Suitable sensors also include sensors that provide real-time
drilling dynamics and performance information such as stresses,
pressures, multi-axis accelerations and multi-axis vibrations.
Additionally, one or more sensors can be distributed in and along
the drill string.
In one embodiment, a control unit in conjunction with one or more
active vibration control devices applies a selected dampening
profile and/or a selected vibration to the drill string and/or BHA.
The control unit selects operating parameters for the active
dampening and/or active vibration control device that cause the
active vibration control device to generate a dampening response
and/or a vibration that is calculated to mitigate a detected
non-beneficial condition. In one embodiment, the control unit
includes a calculation engine module adapted to process sensor data
and determine corrective action. The calculation engine module can
be at the surface and/or downhole. The calculation engine module
can be set to manage drilling performance (efficiency) or mitigate
harmful motion/vibration or some blend of both. Additionally, for
managing drilling performance, the control unit can include a
drilling efficiency enhancement driver module to enhance the
drilling efficiency.
An exemplary active vibration control device has relatively fast
response and can operate in axial, lateral and torsional modes. A
single device need not provide all three modes of vibration
cancellation nor do separate devices have to separately provide
each mode of operation. The active vibration control device can
include one or more materials having properties that in response to
an excitation or control signal produce controlled dampening or
oscillations in the required frequency range, hereafter
"controllable" materials.
One Illustrative embodiment of active vibration control device
includes one or more biasing elements and a damping chamber that
dampens unwanted axial motions. The biasing element has a wide
ranging `K factor (spring coefficient) for different operations and
transfers compression and tension forces through the device without
disabling the freedom of axial travel within the device. The
damping chamber is connected to the biasing element and includes a
controllable fluid. By adjusting a material property of the
controllable fluid, the coefficient of damping provided by the
chamber can be increased or decreased. By controlling combinations
of displacement and velocity, the control unit can control axial
vibrations and resulting accelerations in the drill string and/or
BHA.
Another illustrative embodiment of active vibration control device
includes a mass that is selectively coupled to the drill string
with a coupling device. An excitation device causes the mass to
oscillate along an axis co-linear to the axis of the drill string.
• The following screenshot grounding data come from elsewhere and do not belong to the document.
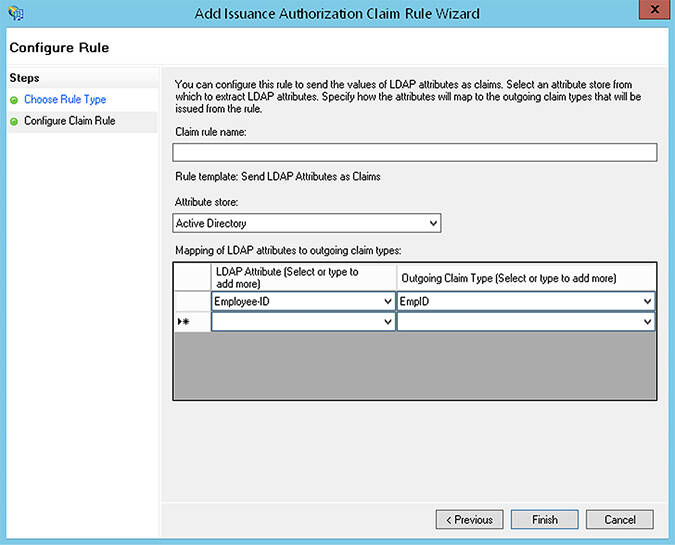Open the empty LDAP attribute dropdown arrow
This screenshot has width=675, height=545.
387,322
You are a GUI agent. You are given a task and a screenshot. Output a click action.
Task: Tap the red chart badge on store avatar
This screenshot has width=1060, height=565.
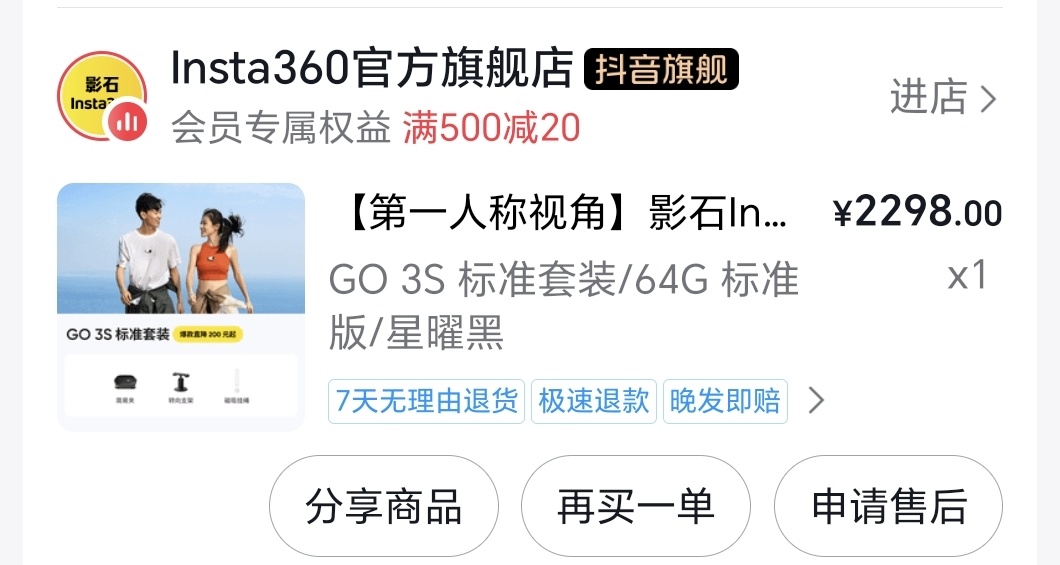pos(128,122)
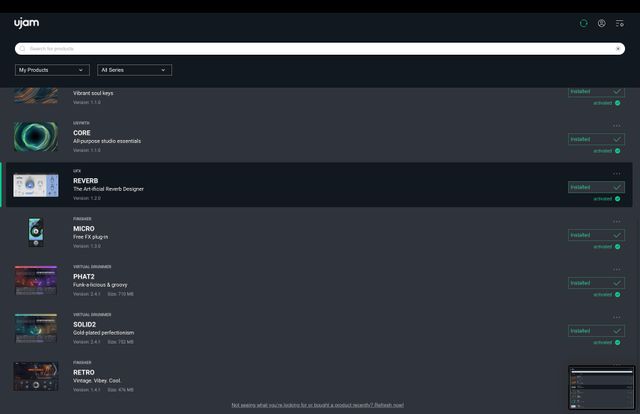Open three-dot menu for REVERB
The width and height of the screenshot is (640, 414).
tap(617, 174)
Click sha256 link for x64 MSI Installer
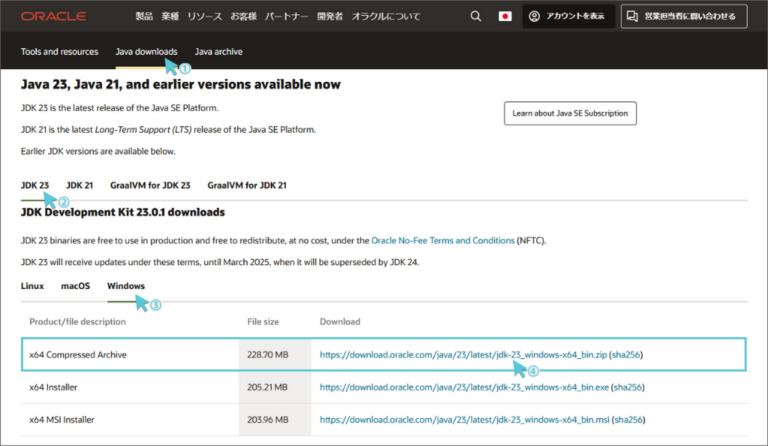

The mass is driven by an external or an internal source. The device
is controlled by a calculation engine module in a control unit. In
response to the calculation engine module commands, the coupling
device temporarily couples the moving mass to the drill string. The
degree of coupling and the duration of the coupling control the
energy transferred from the moving suspended mass into the drill
string. If the mass and drill string travel in a common direction,
then the energy causes a user selected motion/vibration. If the
mass and drill string move in opposing directions, then the energy
transfer actively cancels motion/vibrations. The coupling device
can use controllable fluids, magnets and electric coils, or a
mechanical clutch arrangement to connect the mass to the drill
string.
Aspects of the present invention also include active torsional
damping devices.
An illustrative embodiment of an active torsional damping device
includes couplings that have mating circumferentially spaced-apart
claws. The device is connected at one end to a driving upper sub
and connected at another end to a driven lower sub. Biasing
elements couple the claws of each coupling so that when torque is
applied in either direction, one half of the biasing elements are
compressed and one half are partially unloaded. The biasing
elements are surrounded with a controllable fluid. Changing a
material property such as the stiffness or viscosity of the
controllable fluid adjusts the rate of loading or unloading of the
biasing elements and can cause a momentary change in the rate of
rotation between the upper sub and lower sub, which can be used to
dampen torsional shock loads and forces and/or impart torsional
vibration.
In variants, a fluid between a pair of chambers can be controlled
to alter the relative volume of the chambers and thereby permit
momentary relative rotation between the upper and lower subs. In
another variation, the biasing elements include pairs of bow or
leaf spring whose long axis is aligned with the axis of the drill
string and are loaded (e.g., compressed) as torque to the drill
string is applied.
In another illustrative embodiment, an active torsional vibration
device utilizes one or more friction disks that have a rotation
axis that is aligned with the drill string axis. The single or
stack of multiple friction disks can be loaded by a passive spring
force unit and also loaded with an active loading device to control
the maximum torque transmitted and the moment-by-moment torque to
control of torsional events. In some embodiments, additional active
damping is provided by placing the disks within a chamber that is
filled with a controllable fluid. Actively changing the properties
(viscosity and/or shear strength) of these fluids provides
corresponding active control over the rate of disk slippage between
the clutch disks and the end subs. By adjusting the rate of
slippage between the disks, the resulting corresponding momentary
change in the rate of rotation between the upper and lower sub can
be used to dampen torsional shock loads and forces. In another
arrangement, a low amount of slippage is allowed such that
momentary removal of the slippage causes a controlled torsional
vibration.
In another illustrative embodiment, an active torsional vibration
control device includes a fluid drive torque converter positioned
between an upper driving sub and a lower driven sub. The fluid
torque converter controls the torsional coupling of the subs with a
controllable fluid having a property such as stiffness or viscosity
that can be adjusted. Application of control signals to the
controllable fluid properties increases the amount of torque
transmitted across the device by increasing the shear strength of
the fluid. Upon appropriate application of control signals, the
torque converter can momentarily `slip` (a fraction of a rotation)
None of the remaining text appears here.